Нимуэ к еде так и не притронулась. Она сидела мрачная – злобилась на Мерлина, не пожелавшего признать, что Артур, дескать, истинный правитель Думнонии. Мерлин не обращал на нее никакого внимания и развлекался тем, что поддразнивал Гавейна. О Мордреде он больше не упоминал и ни словом не обмолвился о том, что затевает на Май-Дане, хотя, уже провожая меня к внешним дворцовым вратам, где до сих пор дожидался Исса, завел-таки речь о Сокровищах. Черный посох друида постукивал по камням: мы шли через двор, где еще недавно толпе являлись чудесные видения.
– Мне, понимаешь ли, люди нужны, – сообщил Мерлин. – Чтобы призвать богов, надо здорово потрудиться, мы с Нимуэ одни не справимся. Нам понадобится сотня людей, может, даже больше!
– Зачем?
– Увидишь, увидишь. Как тебе Гавейн?
– Вроде бы послушный мальчик.
– Послушен, верно, но что в том похвального? Собаки тоже куда как послушны. Он мне напоминает Артура в молодости. Хлебом не корми, дай сотворить добро! – Друид расхохотался.

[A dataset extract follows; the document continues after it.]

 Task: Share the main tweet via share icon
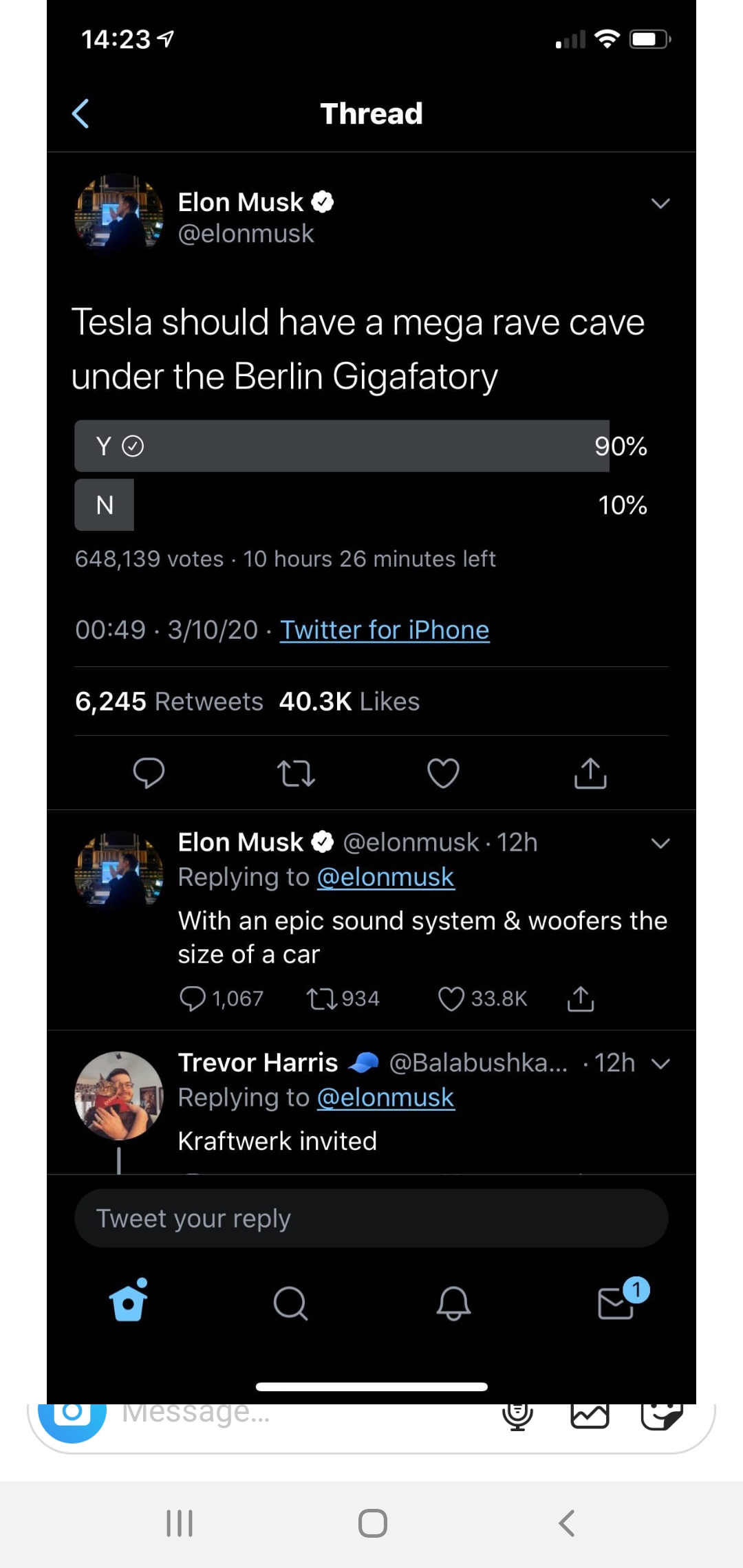coord(590,772)
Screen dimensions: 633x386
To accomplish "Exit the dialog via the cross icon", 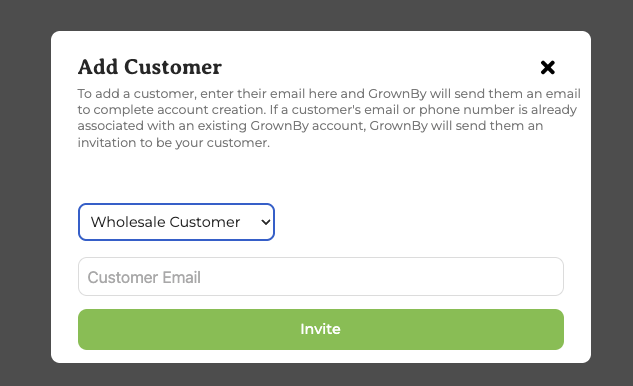I will coord(548,67).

– Господин, – промолвил я, отчаянно нуждаясь в ободрении, – что же все-таки произойдет на Май-Дане?
– Как – что? Мы призовем богов. Обряд очень сложный; я могу лишь молиться о том, чтобы все получилось как надо. И страх как боюсь, что не сработает. Нимуэ, как ты, возможно, уже понял, полагает, будто я все делаю не так, ну да мы посмотрим, посмотрим. – Мерлин прошел несколько шагов молча. – Но если мы все сделаем правильно, Дерфель, если все сделаем правильно, о, что за зрелище нас ждет! Боги явятся на землю в мощи своей. Ты только представь себе: Манавидан выходит из моря, блестя влагой, – он великолепен! Таранис раскалывает небеса молнией, Бел совлекает огонь с небес, а Дон рассекает облака огненным копьем. То-то христиане перепугаются, а? – От восторга старик даже в пляс пустился – неуклюже протанцевал пару-тройку шагов. – То-то епископы обмочатся в своих черных рясах, а?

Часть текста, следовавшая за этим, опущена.